La bibliografia italiana di Ciril Zlobec si è arricchita con la traduzione in sloveno di oltre trenta grandi poeti e romanzieri italiani apparsi in volumi a sé stanti da lui stesso curati, a partire dal capolavoro di Dante per continuare con Leopardi, Carducci, Quasimodo, Montale, Ungaretti, Moravia, Malaparte, Sciascia, Tomasi di Lampedusa. Sull’esempio di Zlobec, poi, altri suoi connazionali hanno continuato ad arricchire le biblioteche della Slovenia con opere della grande letteratura italiana di tutti i tempi. Gli amici di Zlobec in Italia, a loro volta, hanno presentato la sua opera poetica agli Italiani. Finora sono apparse cinque raccolte di poesie: Ritorni sul Carso (1982), Vicinanze (1987), La mia breve eternità (1991), Itinerario d’amore (1997) e Amore – sole nero e oro solare (2004) contenenti componimenti tradotti da Giacomo Scotti, Arnaldo Bressan, Luciano Morandini, Ubaldino Sampaoli, Luciano Luisi e Grytzko Mascioni.

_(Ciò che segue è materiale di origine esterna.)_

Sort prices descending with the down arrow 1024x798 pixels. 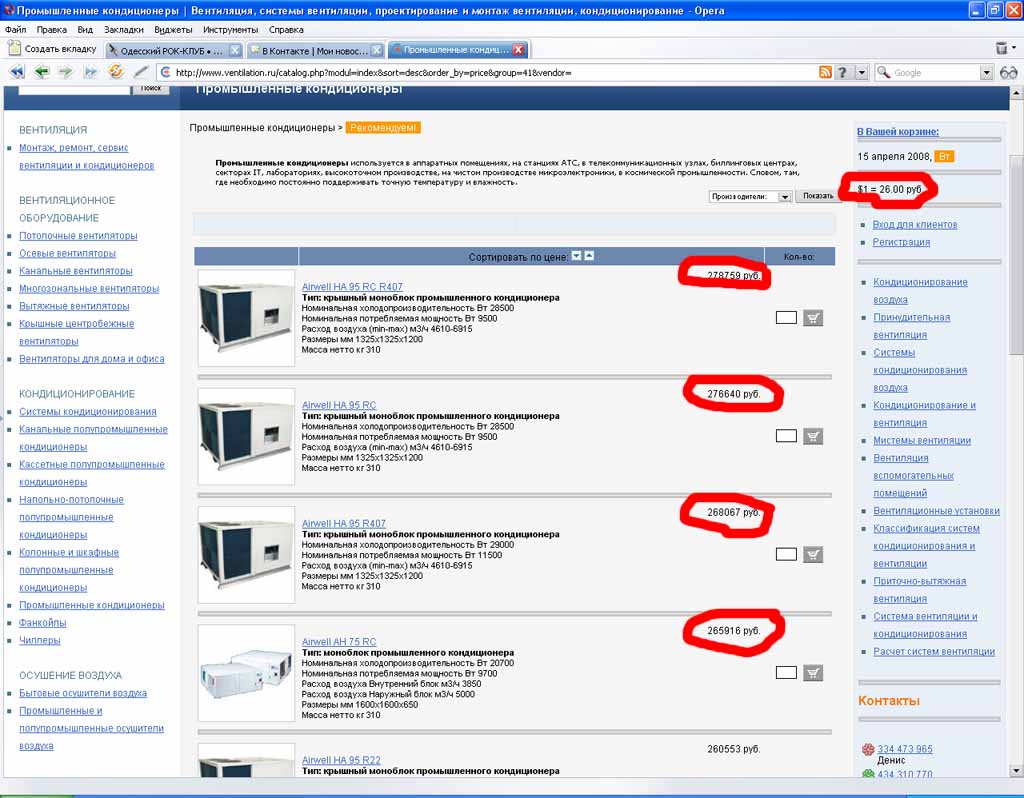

Tra i suoi temi pure quello delle minoranze nazionali I connazionali dell’Istria e Fiume, i più anziani e tutti coloro che amano sfogliare i vecchi fascicoli della rivista culturale «La Battana», troveranno il nome di Ciril Zlobec fra i più assidui ai convegni letterari organizzati dai redattori di quella rivista, per oltre venti anni, ogni anno, insieme a scrittori, poeti e saggisti di tutte le regioni ex jugoslave e dell’Italia. Sulle pagine della rivista troveranno pure i suoi contributi, a cominciare dalla poesia, dal maggio 1966 fino al dicembre del 1990. Uno dei temi di cui si occupava al di fuori della poesia, nel campo socio-politico, fu quello delle minoranze. Ne troviamo una prova proprio su «La Battana» del settembre-dicembre 1989 nel suo testo Minoranze fra maledizione e speranza.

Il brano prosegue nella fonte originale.